**Tekst:**
Bij peetje staat er een “peche”boom, maar geen gewone. Het is een “peche”boom met rode perziken. Dit is een perzik die ik nog niet in de winkel heb zien liggen, maar die wel een lekkere smaak heeft. Eigenlijk zijn ze lekkerder dan de gewone perzik.
Twee weekends geleden hebben we met zijn allen perziken getrokken van die boom. Op die manier kun je ze nog proper verwerken zonder dat ze ‘blauwe’ plekken hebben. Dus geen rotte plekken en veel minder afval. Dat weekend zelf hadden we geen tijd meer om ze te verwerken en ze konden gerust nog een weekje verder rijpen in een kartonnen doos.
Afgelopen weekend was het gelei-tijd. Van een deel van de perziken hebben we gelei gemaakt. Volgens het kookboek van de Boerinnenbond zou je 1kg vruchten op 1kg suiker moeten mengen, maar weet je wel wat voor suikerboel dat wordt? En hoe ongezond dat is?
Het is al een tijdje dat ik aan het experimenteren ben met het minderen van suiker. Telkens opnieuw doe ik er wat minder suiker in. Het voordeel hiervan is dat de smaak van de vrucht meer tot zijn recht komt en dat het heel wat gezonder is. (ik moet er wel bijzeggen dat wij over het algemeen niet zoveel suiker gebruiken)
Vorig najaar hadden we bij een actie een pakje suiker gratis gekregen. Dat was geleisuiker maxi fruit. Hiermee heb ik de eerste 1,5kg vruchten verwerkt en de rest heb ik verwerkt met gewone suiker.
Hoe begin je daar nu aan? Ewel, het eerste is het plukken van de perzik, maar dat zal je zeker niet verwonderen. Zonder perziken, geen perzikengelei. Vervolgens was je deze en verdeel je deze in partjes zodat je de steen gemakkelijk kunt verwijderen. Het vruchtvlees en de schil doe je samen in een pot en hier doe je wat water bij. Dit zet je op een laag vuurtje zodat het vruchtvlees zacht wordt en je een smeuïg geheel hebt. Dit duurt toch wel even, afhankelijk van de hoeveelheid vruchten natuurlijk.

**Gegevens:**
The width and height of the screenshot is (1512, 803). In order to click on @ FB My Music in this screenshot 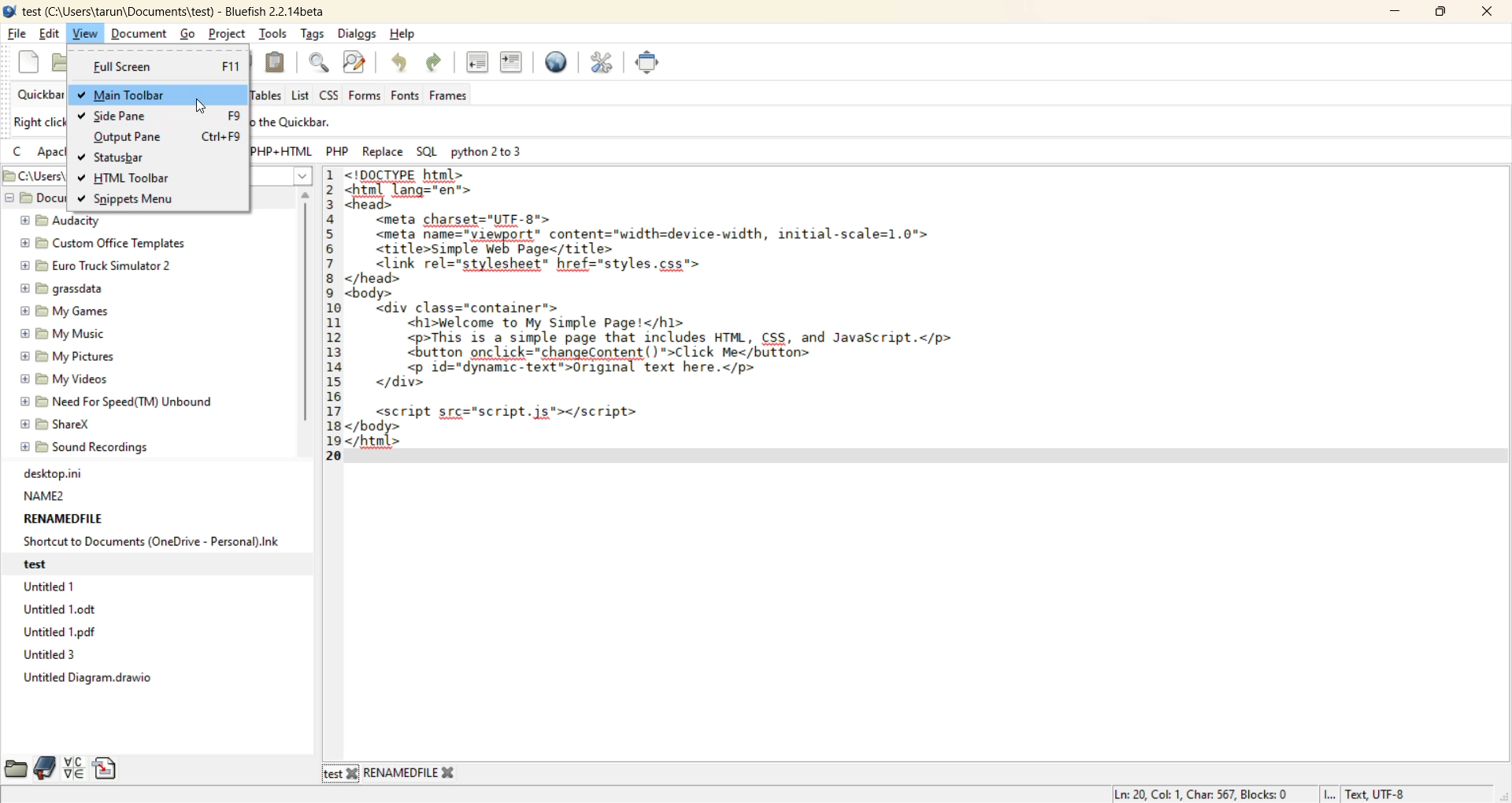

**Opdracht 1:** Zet de alinea uit de tekst over perzikengelei die begint met "Hoe begin je daar nu aan?" om in een beknopte lijst van stappen, met behoud van de belangrijkste feiten.
**Opdracht 2:** Neem een stuk uit de tekst over perzikengelei letterlijk over: begin bij de woorden "Twee weekends geleden" en stop na de woorden "een kartonnen doos.".
**Opdracht 3:**
Beantwoord de volgende vragen over de tekst over perzikengelei.
(a) Welke kleur hebben de perziken van de boom bij peetje?
(b) Hoeveel suiker moet je volgens het kookboek van de Boerinnenbond op 1 kg vruchten gebruiken?
(c) Met welke suiker werden de eerste 1,5 kg vruchten verwerkt?
De gegevens spelen hierbij geen rol.

**Uitwerking 1:**
- Pluk de perziken.
- Was ze en verdeel ze in partjes, zodat de steen gemakkelijk te verwijderen is.
- Doe het vruchtvlees en de schil samen in een pot en voeg wat water toe.
- Zet dit op een laag vuur tot het vruchtvlees zacht en smeuïg is; de duur hangt af van de hoeveelheid vruchten.

**Uitwerking 2:**
Twee weekends geleden hebben we met zijn allen perziken getrokken van die boom. Op die manier kun je ze nog proper verwerken zonder dat ze ‘blauwe’ plekken hebben. Dus geen rotte plekken en veel minder afval. Dat weekend zelf hadden we geen tijd meer om ze te verwerken en ze konden gerust nog een weekje verder rijpen in een kartonnen doos.

**Uitwerking 3:**
(a) Rood.
(b) 1 kg suiker.
(c) Met geleisuiker maxi fruit.